**Task brief:**
Word for word, return every record.

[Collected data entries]

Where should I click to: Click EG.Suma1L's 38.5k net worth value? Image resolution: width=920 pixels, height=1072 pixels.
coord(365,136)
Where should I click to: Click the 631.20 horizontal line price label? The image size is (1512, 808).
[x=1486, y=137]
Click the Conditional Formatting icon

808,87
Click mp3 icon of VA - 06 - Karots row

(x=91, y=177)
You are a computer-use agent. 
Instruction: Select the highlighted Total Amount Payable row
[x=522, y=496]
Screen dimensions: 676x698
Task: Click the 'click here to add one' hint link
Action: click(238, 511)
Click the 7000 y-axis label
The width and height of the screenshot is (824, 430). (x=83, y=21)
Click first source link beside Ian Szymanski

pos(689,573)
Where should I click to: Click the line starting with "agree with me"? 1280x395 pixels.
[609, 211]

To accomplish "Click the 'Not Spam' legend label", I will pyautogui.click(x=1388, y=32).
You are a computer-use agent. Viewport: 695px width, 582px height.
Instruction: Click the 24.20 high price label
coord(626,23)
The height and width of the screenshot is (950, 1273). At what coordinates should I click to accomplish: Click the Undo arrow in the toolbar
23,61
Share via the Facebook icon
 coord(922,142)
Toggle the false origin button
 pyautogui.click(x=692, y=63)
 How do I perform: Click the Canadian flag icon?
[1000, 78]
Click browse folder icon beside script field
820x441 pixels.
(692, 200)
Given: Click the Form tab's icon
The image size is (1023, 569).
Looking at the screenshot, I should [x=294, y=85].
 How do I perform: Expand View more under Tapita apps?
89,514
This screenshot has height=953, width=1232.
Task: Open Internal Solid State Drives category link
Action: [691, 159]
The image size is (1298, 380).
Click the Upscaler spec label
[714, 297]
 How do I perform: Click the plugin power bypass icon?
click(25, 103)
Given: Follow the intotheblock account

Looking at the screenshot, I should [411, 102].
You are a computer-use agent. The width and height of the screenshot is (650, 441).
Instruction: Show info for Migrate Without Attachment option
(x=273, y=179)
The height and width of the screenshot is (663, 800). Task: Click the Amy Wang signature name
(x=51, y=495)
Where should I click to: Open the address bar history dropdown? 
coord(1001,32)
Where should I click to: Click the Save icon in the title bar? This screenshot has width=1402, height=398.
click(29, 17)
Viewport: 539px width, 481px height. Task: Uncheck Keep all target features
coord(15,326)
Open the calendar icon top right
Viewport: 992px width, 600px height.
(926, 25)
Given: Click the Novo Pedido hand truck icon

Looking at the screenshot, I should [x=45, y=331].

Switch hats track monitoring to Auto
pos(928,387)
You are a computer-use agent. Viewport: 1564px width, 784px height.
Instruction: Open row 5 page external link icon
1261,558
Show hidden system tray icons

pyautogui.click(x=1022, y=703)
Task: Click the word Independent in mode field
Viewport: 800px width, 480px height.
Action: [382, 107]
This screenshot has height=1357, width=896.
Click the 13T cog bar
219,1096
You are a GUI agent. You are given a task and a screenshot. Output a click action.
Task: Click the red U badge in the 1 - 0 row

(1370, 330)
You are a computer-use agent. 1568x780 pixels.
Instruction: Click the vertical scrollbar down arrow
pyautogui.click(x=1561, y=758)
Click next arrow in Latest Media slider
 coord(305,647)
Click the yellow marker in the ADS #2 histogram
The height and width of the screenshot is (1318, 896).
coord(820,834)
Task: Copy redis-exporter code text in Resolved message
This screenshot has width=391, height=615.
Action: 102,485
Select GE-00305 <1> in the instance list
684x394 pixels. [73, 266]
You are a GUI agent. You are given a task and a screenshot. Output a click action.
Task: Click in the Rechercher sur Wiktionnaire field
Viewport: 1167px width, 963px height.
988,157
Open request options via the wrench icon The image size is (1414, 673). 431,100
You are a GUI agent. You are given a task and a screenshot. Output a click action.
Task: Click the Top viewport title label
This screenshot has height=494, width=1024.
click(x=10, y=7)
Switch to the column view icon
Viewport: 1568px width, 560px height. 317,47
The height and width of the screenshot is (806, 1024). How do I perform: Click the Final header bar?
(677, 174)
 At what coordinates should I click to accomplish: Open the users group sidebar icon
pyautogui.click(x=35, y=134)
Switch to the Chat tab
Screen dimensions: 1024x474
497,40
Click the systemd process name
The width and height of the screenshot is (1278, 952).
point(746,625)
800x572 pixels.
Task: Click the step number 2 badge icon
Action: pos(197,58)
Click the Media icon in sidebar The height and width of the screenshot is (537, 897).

**Exercise answer:**
Where should I click to: Click EG.Suma1L's 38.5k net worth value? Image resolution: width=920 pixels, height=1072 pixels.
coord(365,136)
Where should I click to: Click the 631.20 horizontal line price label? The image size is (1512, 808).
[x=1486, y=137]
Click the Conditional Formatting icon

808,87
Click mp3 icon of VA - 06 - Karots row

(x=91, y=177)
You are a computer-use agent. 
Instruction: Select the highlighted Total Amount Payable row
[x=522, y=496]
Screen dimensions: 676x698
Task: Click the 'click here to add one' hint link
Action: click(238, 511)
Click the 7000 y-axis label
The width and height of the screenshot is (824, 430). (x=83, y=21)
Click first source link beside Ian Szymanski

pos(689,573)
Where should I click to: Click the line starting with "agree with me"? 1280x395 pixels.
[609, 211]

To accomplish "Click the 'Not Spam' legend label", I will pyautogui.click(x=1388, y=32).
You are a computer-use agent. Viewport: 695px width, 582px height.
Instruction: Click the 24.20 high price label
coord(626,23)
The height and width of the screenshot is (950, 1273). At what coordinates should I click to accomplish: Click the Undo arrow in the toolbar
23,61
Share via the Facebook icon
 coord(922,142)
Toggle the false origin button
 pyautogui.click(x=692, y=63)
 How do I perform: Click the Canadian flag icon?
[1000, 78]
Click browse folder icon beside script field
820x441 pixels.
(692, 200)
Given: Click the Form tab's icon
The image size is (1023, 569).
Looking at the screenshot, I should [x=294, y=85].
 How do I perform: Expand View more under Tapita apps?
89,514
This screenshot has height=953, width=1232.
Task: Open Internal Solid State Drives category link
Action: [691, 159]
The image size is (1298, 380).
Click the Upscaler spec label
[714, 297]
 How do I perform: Click the plugin power bypass icon?
click(25, 103)
Given: Follow the intotheblock account

Looking at the screenshot, I should [411, 102].
You are a computer-use agent. The width and height of the screenshot is (650, 441).
Instruction: Show info for Migrate Without Attachment option
(x=273, y=179)
The height and width of the screenshot is (663, 800). Task: Click the Amy Wang signature name
(x=51, y=495)
Where should I click to: Open the address bar history dropdown? 
coord(1001,32)
Where should I click to: Click the Save icon in the title bar? This screenshot has width=1402, height=398.
click(29, 17)
Viewport: 539px width, 481px height. Task: Uncheck Keep all target features
coord(15,326)
Open the calendar icon top right
Viewport: 992px width, 600px height.
(926, 25)
Given: Click the Novo Pedido hand truck icon

Looking at the screenshot, I should [x=45, y=331].

Switch hats track monitoring to Auto
pos(928,387)
You are a computer-use agent. Viewport: 1564px width, 784px height.
Instruction: Open row 5 page external link icon
1261,558
Show hidden system tray icons

pyautogui.click(x=1022, y=703)
Task: Click the word Independent in mode field
Viewport: 800px width, 480px height.
Action: [382, 107]
This screenshot has height=1357, width=896.
Click the 13T cog bar
219,1096
You are a GUI agent. You are given a task and a screenshot. Output a click action.
Task: Click the red U badge in the 1 - 0 row

(1370, 330)
You are a computer-use agent. 1568x780 pixels.
Instruction: Click the vertical scrollbar down arrow
pyautogui.click(x=1561, y=758)
Click next arrow in Latest Media slider
 coord(305,647)
Click the yellow marker in the ADS #2 histogram
The height and width of the screenshot is (1318, 896).
coord(820,834)
Task: Copy redis-exporter code text in Resolved message
This screenshot has width=391, height=615.
Action: 102,485
Select GE-00305 <1> in the instance list
684x394 pixels. [73, 266]
You are a GUI agent. You are given a task and a screenshot. Output a click action.
Task: Click in the Rechercher sur Wiktionnaire field
Viewport: 1167px width, 963px height.
988,157
Open request options via the wrench icon The image size is (1414, 673). 431,100
You are a GUI agent. You are given a task and a screenshot. Output a click action.
Task: Click the Top viewport title label
This screenshot has height=494, width=1024.
click(x=10, y=7)
Switch to the column view icon
Viewport: 1568px width, 560px height. 317,47
The height and width of the screenshot is (806, 1024). How do I perform: Click the Final header bar?
(677, 174)
 At what coordinates should I click to accomplish: Open the users group sidebar icon
pyautogui.click(x=35, y=134)
Switch to the Chat tab
Screen dimensions: 1024x474
497,40
Click the systemd process name
The width and height of the screenshot is (1278, 952).
point(746,625)
800x572 pixels.
Task: Click the step number 2 badge icon
Action: pos(197,58)
Click the Media icon in sidebar The height and width of the screenshot is (537, 897).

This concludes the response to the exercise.